RECORDED INFORMATION
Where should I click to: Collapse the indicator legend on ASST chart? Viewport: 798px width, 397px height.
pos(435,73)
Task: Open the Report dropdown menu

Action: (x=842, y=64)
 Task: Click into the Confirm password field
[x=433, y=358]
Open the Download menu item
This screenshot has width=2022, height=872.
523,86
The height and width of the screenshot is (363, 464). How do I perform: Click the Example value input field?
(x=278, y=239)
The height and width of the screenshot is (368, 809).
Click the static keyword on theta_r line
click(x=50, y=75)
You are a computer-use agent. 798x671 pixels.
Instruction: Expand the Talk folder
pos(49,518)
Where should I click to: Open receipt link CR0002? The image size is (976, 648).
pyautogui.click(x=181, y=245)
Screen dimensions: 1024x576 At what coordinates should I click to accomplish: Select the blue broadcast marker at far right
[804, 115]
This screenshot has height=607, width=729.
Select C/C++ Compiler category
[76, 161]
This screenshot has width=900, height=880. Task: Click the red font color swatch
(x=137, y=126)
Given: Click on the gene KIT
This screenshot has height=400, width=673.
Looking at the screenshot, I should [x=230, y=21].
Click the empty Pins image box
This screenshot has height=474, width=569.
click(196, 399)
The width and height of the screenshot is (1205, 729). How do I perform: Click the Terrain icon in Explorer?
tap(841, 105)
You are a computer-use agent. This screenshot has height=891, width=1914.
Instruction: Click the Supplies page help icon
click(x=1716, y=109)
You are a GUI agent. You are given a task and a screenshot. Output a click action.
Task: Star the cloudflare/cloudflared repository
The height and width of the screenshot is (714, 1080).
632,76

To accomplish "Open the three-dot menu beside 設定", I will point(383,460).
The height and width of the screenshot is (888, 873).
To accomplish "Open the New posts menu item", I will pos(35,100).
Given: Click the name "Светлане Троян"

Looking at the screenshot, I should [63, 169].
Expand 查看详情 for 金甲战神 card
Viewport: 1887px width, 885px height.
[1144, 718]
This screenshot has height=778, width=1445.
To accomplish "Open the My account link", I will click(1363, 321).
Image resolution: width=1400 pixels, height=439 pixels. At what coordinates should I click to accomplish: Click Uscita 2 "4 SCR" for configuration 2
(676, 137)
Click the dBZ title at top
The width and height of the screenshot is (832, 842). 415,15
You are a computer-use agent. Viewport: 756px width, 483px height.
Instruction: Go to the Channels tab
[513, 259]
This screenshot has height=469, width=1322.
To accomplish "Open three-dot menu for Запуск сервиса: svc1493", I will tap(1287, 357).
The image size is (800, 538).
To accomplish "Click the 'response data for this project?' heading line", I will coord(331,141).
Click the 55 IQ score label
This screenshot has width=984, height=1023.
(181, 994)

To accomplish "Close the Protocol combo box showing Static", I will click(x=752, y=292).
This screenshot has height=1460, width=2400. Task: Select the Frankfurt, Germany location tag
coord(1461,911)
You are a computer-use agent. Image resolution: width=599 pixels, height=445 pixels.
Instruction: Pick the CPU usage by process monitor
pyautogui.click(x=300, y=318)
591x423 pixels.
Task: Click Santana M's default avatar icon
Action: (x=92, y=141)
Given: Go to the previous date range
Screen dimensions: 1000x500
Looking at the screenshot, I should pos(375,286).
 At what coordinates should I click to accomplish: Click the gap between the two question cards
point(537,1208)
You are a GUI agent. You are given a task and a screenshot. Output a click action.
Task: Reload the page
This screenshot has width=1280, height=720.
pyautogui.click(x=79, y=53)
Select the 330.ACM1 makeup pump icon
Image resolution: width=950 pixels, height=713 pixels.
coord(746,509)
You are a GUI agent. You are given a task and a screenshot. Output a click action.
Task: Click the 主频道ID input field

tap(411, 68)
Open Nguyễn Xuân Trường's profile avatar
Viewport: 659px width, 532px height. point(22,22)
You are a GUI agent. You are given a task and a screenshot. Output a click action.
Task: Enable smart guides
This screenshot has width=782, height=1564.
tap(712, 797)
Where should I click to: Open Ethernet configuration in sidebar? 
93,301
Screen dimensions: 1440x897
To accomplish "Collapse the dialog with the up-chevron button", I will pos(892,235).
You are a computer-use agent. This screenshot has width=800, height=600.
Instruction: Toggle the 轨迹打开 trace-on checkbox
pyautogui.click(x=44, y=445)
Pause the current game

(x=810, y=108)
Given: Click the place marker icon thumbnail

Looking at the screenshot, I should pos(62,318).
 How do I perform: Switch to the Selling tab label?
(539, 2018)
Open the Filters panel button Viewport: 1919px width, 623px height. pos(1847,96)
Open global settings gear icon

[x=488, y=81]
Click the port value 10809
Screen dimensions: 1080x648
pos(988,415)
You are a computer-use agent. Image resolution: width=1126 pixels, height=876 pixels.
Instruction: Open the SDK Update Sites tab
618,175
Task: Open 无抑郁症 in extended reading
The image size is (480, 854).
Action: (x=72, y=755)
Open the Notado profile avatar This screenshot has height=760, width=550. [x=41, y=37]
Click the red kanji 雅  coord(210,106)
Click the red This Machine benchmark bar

WHAT TO PRODUCE
Which of the lines above hold the word "button"? Copy each one.

OUTPUT
To accomplish "Collapse the dialog with the up-chevron button", I will pos(892,235).
Open the Filters panel button Viewport: 1919px width, 623px height. pos(1847,96)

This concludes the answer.